Sérgio C. Buarque

As críticas do presidente eleito Jair Bolsonaro ao programa “Mais Médicos” são, no geral, exageradas e simplistas. Mas a decisão do governo cubano de suspender o programa, de forma unilateral e intempestiva, constitui uma desproporcional e indevida hostilidade e uma agressão diplomática ao Brasil. Embora o contrato do Brasil com Cuba seja o resultado da simpatia ideológica do governo do PT-Partido dos Trabalhadores com o regime cubano, não se pode negar o mérito da cooperação, menos ainda a contribuição dos médicos cubanos no atendimento em áreas não atendidas pelos profissinais de saúde brasileiros. A qualificação profissional dos médicos cubanos tem sido o principal questionamento de Bolsonaro e da comunidade médica brasileira, na medida em que, pelo contrato, os cubanos não estão obrigados à revalidação dos seus diplomas no Brasil. Bolsonaro antecipou na campanha e vinha repetido depois de eleito que pretendia rever o acordo exigindo, entre outras coisas, a revalidação dos diplomas dos médicos enviados por Cuba. Embora seja uma justa preocupação, é importante lembrar que os médicos cubanos são contratados pela OPAS-Organização Panamericana de Saúde (instituição respeitável vinculada à OMS-Organização Mundial da Saúde), intermediária no acordo do Brasil com Cuba. Como uma forma de cooperação internacional, cabe à OPAS atestar a competência profissional dos médicos envolvidos no programa, o que tornaria desnecessário um processo de revalidação interno.

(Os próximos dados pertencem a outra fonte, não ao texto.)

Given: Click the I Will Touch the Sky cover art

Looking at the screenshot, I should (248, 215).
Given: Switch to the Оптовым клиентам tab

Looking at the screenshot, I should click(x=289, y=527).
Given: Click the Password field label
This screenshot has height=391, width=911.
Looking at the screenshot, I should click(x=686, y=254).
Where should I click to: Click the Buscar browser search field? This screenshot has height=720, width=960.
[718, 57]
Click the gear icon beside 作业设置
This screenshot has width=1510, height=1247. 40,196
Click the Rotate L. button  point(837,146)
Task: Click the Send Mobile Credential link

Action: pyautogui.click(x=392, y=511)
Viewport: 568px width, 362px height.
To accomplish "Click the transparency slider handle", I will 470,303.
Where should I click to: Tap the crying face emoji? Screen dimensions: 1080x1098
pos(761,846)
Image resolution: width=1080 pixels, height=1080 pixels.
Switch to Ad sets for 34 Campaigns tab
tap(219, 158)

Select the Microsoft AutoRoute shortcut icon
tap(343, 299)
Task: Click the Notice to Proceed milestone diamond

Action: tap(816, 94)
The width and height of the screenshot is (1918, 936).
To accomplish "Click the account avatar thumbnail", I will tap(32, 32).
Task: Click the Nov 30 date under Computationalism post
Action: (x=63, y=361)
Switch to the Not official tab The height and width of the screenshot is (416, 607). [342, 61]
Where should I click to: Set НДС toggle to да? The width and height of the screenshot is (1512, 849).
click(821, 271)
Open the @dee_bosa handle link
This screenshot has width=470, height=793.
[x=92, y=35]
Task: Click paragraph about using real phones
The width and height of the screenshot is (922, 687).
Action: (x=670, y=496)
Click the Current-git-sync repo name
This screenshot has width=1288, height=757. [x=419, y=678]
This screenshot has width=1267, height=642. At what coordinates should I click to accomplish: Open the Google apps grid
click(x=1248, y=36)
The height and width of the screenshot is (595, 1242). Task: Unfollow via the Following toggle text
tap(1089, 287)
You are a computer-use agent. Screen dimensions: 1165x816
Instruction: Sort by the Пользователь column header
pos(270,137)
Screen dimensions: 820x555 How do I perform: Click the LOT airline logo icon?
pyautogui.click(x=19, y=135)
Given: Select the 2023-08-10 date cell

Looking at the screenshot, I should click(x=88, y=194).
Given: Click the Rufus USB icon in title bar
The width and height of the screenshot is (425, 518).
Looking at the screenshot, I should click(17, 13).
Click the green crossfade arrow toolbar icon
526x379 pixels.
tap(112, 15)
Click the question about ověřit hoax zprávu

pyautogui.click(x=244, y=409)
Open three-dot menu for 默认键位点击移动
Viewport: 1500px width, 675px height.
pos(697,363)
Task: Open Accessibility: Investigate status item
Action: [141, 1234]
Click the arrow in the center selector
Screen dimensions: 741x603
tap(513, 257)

Diante de declarações do futuro presidente brasileiro, Cuba perdeu a serenidade conveniente nas relações diplomáticas, rompendo unilateral e grosseiramente um contrato assinado entre dois Estados. É certo que Bolsonaro vinha anunciando sua intenção de rompimento das relações diplomáticas com Cuba; mas Bolsonaro ainda não é o Presidente da República, e não pode decidir sobre os programas assinados no passado por outros chefes de Estado. Com a retirada às pressas dos médicos cubanos, Cuba não deixou espaço para qualquer negociação com o governo brasileiro que permitisse uma transição capaz de evitar os transtornos da suspensão brusca do atendimento médico à população brasileira. O governo brasileiro está encaminhando uma solução emergencial com a convocação de médicos brasileiros que, se bem sucedida, demonstraria que o Brasil não precisa da cooperação do governo cubano. O mais grave de tudo é que a reação deselegante do governo cubano oferece argumentos e motivações adicionais para que, ao assumir o governo, Bolsonaro concretize sua intenção de rompimento de relações diplomáticas com Cuba. Lamentável resultado da insensatez de brasileiros e cubanos.